Extracted data:
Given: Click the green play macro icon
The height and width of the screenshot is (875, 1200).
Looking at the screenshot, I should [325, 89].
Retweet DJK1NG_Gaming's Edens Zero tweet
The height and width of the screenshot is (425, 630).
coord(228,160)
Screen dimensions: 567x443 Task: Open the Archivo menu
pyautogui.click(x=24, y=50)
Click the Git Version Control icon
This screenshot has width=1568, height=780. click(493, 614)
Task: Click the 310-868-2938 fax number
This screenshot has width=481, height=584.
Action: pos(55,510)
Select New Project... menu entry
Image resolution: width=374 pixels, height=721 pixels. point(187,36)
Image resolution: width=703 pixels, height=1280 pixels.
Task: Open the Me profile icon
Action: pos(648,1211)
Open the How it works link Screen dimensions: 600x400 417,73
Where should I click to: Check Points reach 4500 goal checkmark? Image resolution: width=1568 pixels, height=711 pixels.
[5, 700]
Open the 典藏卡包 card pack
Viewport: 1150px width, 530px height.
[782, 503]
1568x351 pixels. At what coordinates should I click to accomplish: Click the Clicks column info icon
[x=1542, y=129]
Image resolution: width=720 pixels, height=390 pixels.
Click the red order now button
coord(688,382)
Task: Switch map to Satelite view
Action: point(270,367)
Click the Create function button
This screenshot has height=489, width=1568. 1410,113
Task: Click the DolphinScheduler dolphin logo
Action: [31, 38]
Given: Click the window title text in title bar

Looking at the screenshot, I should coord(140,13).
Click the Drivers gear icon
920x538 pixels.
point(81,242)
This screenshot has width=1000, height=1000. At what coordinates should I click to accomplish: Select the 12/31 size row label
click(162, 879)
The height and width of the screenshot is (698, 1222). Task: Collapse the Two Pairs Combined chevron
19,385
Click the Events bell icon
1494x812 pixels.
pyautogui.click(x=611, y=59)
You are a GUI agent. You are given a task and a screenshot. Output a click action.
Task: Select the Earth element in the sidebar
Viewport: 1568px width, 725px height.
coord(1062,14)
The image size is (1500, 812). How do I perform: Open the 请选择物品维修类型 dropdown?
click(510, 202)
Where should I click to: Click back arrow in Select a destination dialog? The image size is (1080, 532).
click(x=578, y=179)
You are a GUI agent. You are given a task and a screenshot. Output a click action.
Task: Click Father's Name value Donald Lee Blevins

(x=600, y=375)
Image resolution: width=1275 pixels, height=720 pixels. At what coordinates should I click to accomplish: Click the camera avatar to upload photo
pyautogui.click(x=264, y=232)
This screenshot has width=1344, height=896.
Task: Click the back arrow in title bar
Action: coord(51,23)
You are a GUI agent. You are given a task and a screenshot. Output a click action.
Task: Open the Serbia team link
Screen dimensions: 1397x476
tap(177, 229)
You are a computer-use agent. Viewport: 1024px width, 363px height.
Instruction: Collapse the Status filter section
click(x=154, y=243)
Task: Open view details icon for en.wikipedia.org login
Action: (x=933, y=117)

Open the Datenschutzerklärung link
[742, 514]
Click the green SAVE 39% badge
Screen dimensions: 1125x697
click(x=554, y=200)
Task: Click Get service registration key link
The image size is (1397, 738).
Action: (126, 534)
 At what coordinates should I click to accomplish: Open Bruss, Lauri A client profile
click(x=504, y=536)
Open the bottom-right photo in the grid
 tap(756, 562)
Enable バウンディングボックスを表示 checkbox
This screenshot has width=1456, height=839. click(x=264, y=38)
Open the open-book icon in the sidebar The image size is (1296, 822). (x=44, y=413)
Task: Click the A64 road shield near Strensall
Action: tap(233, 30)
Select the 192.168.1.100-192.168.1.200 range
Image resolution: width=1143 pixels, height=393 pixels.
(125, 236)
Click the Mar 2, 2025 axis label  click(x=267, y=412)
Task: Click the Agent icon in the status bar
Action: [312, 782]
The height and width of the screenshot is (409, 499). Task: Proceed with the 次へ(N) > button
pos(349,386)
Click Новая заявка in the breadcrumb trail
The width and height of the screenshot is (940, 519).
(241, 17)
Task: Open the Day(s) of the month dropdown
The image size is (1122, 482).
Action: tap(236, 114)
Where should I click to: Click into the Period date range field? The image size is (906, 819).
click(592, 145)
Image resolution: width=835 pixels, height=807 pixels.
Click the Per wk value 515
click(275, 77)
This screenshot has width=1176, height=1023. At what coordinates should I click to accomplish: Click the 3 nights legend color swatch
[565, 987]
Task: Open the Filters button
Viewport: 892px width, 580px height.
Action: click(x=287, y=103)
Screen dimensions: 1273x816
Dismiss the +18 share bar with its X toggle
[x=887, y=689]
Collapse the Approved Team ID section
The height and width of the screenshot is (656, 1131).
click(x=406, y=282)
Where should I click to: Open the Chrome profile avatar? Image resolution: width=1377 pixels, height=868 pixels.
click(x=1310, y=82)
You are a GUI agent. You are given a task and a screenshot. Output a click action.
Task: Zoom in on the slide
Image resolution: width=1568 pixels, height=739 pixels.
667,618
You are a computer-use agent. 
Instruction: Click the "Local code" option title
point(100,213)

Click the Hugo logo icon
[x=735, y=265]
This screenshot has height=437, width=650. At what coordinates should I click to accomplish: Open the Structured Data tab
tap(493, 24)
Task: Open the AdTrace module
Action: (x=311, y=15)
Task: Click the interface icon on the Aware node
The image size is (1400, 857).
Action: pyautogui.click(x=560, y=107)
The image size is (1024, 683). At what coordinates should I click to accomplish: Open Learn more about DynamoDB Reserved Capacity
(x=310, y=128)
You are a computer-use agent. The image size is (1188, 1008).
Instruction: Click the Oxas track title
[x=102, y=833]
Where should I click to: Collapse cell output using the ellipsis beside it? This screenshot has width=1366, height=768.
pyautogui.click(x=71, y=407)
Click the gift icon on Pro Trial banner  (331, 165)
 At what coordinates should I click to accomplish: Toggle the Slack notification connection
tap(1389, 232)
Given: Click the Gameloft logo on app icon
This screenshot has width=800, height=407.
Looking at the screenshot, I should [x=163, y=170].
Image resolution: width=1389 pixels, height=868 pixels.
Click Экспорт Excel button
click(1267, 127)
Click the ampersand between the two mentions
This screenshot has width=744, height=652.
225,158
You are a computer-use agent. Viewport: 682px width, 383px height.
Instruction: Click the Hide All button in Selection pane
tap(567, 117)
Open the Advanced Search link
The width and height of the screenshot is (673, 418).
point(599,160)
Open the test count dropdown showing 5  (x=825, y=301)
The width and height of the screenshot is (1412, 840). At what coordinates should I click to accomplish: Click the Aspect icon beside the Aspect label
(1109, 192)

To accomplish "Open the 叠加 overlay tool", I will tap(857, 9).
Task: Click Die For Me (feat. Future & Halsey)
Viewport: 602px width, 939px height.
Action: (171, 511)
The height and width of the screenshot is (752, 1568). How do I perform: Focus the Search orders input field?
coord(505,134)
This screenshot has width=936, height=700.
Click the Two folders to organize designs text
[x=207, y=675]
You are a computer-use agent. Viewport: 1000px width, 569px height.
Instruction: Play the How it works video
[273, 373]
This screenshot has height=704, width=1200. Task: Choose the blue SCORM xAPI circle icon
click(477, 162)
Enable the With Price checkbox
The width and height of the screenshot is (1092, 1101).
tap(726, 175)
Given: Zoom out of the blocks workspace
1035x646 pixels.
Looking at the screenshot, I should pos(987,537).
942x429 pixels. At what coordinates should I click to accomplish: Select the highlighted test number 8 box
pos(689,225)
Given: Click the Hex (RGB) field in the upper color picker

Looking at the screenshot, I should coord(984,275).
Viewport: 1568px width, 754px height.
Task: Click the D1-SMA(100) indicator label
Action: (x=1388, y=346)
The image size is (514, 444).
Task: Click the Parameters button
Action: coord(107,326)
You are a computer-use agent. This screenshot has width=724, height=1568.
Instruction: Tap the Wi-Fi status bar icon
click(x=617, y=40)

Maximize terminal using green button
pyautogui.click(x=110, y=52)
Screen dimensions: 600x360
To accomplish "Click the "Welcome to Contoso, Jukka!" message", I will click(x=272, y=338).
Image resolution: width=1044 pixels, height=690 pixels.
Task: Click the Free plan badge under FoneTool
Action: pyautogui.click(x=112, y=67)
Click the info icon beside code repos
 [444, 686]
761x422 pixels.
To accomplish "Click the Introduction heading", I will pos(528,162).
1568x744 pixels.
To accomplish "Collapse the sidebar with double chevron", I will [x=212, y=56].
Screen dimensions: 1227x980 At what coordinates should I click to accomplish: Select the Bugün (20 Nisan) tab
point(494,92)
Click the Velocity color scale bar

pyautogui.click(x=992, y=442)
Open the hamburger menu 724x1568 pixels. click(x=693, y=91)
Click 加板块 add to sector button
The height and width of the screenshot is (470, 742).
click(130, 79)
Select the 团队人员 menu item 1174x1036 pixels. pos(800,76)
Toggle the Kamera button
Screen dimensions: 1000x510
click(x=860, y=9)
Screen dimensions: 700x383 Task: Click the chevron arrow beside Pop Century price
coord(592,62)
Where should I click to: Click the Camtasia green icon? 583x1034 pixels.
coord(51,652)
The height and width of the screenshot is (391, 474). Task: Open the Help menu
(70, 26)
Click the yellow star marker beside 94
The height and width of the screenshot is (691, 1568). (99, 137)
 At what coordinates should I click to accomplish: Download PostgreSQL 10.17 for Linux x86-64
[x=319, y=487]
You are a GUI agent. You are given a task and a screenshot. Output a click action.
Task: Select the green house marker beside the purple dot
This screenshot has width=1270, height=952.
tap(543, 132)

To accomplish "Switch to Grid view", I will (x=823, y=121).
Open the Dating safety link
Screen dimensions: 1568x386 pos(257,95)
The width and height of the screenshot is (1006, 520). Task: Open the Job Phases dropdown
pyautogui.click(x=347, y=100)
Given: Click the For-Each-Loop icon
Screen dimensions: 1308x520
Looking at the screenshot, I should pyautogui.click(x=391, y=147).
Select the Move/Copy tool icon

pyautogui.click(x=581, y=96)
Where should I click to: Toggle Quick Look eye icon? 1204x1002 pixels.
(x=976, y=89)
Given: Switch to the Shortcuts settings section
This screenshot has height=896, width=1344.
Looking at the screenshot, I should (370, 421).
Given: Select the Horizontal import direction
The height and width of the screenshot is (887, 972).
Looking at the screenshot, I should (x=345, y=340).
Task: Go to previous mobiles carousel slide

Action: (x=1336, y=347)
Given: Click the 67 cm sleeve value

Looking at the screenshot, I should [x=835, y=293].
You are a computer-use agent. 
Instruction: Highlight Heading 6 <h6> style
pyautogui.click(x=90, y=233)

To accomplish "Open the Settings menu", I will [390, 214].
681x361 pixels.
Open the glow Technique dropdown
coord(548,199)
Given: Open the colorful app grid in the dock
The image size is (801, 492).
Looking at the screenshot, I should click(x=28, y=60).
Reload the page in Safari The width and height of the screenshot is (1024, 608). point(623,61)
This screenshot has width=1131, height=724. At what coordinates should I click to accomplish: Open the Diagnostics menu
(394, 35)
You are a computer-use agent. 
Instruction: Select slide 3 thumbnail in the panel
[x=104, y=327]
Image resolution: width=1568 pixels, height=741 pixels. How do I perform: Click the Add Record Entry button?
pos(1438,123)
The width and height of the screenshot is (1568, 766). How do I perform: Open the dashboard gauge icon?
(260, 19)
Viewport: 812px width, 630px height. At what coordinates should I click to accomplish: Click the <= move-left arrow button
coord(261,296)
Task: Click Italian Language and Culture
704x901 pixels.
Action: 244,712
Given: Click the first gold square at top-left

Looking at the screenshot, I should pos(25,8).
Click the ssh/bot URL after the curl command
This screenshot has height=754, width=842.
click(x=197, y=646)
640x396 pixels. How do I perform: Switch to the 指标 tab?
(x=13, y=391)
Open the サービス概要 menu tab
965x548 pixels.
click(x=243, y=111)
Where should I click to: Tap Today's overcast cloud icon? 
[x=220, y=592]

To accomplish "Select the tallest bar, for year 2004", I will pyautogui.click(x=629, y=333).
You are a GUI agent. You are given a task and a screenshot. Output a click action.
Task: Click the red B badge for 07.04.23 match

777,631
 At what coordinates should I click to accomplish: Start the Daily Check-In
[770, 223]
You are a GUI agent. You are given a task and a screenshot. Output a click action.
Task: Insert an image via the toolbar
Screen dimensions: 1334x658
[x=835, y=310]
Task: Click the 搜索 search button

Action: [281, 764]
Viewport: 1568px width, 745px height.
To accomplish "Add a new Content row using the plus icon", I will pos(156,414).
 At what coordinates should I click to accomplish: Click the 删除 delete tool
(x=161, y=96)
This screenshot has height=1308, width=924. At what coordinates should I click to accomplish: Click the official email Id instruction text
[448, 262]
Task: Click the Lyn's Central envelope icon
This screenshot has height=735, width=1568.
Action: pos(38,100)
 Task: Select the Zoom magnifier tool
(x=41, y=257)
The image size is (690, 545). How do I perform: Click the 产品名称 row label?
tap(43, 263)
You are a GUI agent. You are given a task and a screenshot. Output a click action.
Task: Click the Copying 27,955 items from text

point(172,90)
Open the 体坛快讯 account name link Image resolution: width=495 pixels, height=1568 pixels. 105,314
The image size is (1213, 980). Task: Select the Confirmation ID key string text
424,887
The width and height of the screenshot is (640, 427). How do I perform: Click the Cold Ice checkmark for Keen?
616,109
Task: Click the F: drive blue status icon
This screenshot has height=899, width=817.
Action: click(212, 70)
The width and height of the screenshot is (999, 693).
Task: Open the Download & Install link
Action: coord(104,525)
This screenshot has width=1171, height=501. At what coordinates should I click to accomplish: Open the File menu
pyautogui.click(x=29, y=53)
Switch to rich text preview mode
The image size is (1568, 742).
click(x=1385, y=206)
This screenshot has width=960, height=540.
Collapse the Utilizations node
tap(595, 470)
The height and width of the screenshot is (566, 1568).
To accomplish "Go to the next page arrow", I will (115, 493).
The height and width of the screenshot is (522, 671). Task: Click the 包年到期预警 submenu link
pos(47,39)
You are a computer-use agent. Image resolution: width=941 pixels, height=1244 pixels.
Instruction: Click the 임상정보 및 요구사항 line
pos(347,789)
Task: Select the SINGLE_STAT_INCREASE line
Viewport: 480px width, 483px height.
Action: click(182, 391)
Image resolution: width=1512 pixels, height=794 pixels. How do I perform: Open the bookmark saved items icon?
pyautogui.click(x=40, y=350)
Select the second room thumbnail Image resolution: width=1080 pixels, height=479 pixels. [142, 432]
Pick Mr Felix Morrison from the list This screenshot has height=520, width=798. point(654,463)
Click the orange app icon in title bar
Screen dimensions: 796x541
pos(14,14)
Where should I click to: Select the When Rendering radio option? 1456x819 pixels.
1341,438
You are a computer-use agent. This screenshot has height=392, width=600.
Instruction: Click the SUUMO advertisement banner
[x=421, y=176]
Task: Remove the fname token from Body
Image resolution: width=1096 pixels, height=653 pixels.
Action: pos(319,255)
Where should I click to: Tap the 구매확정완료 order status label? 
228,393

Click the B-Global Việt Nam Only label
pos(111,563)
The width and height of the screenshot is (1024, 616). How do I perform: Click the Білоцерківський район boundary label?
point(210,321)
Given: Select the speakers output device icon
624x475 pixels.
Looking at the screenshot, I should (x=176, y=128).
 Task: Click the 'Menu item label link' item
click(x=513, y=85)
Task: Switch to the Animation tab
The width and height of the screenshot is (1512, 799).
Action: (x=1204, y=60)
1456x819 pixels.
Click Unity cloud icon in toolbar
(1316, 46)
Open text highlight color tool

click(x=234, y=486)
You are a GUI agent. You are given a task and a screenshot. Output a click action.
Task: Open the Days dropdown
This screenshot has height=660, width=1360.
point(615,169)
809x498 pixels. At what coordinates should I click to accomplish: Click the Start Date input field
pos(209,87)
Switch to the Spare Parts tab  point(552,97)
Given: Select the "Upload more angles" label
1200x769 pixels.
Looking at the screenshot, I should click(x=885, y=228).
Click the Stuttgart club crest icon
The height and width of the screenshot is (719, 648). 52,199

Goal: Reproduce the items verbatim, starting at the line containing "Where should I click to: Collapse" and ending at the line containing "will tap(857, 9).", both included.

Answer in full:
Where should I click to: Collapse cell output using the ellipsis beside it? This screenshot has width=1366, height=768.
pyautogui.click(x=71, y=407)
Click the gift icon on Pro Trial banner  (331, 165)
 At what coordinates should I click to accomplish: Toggle the Slack notification connection
tap(1389, 232)
Given: Click the Gameloft logo on app icon
This screenshot has width=800, height=407.
Looking at the screenshot, I should [x=163, y=170].
Image resolution: width=1389 pixels, height=868 pixels.
Click Экспорт Excel button
click(1267, 127)
Click the ampersand between the two mentions
This screenshot has width=744, height=652.
225,158
You are a computer-use agent. Viewport: 682px width, 383px height.
Instruction: Click the Hide All button in Selection pane
tap(567, 117)
Open the Advanced Search link
The width and height of the screenshot is (673, 418).
point(599,160)
Open the test count dropdown showing 5  (x=825, y=301)
The width and height of the screenshot is (1412, 840). At what coordinates should I click to accomplish: Click the Aspect icon beside the Aspect label
(1109, 192)

To accomplish "Open the 叠加 overlay tool", I will tap(857, 9).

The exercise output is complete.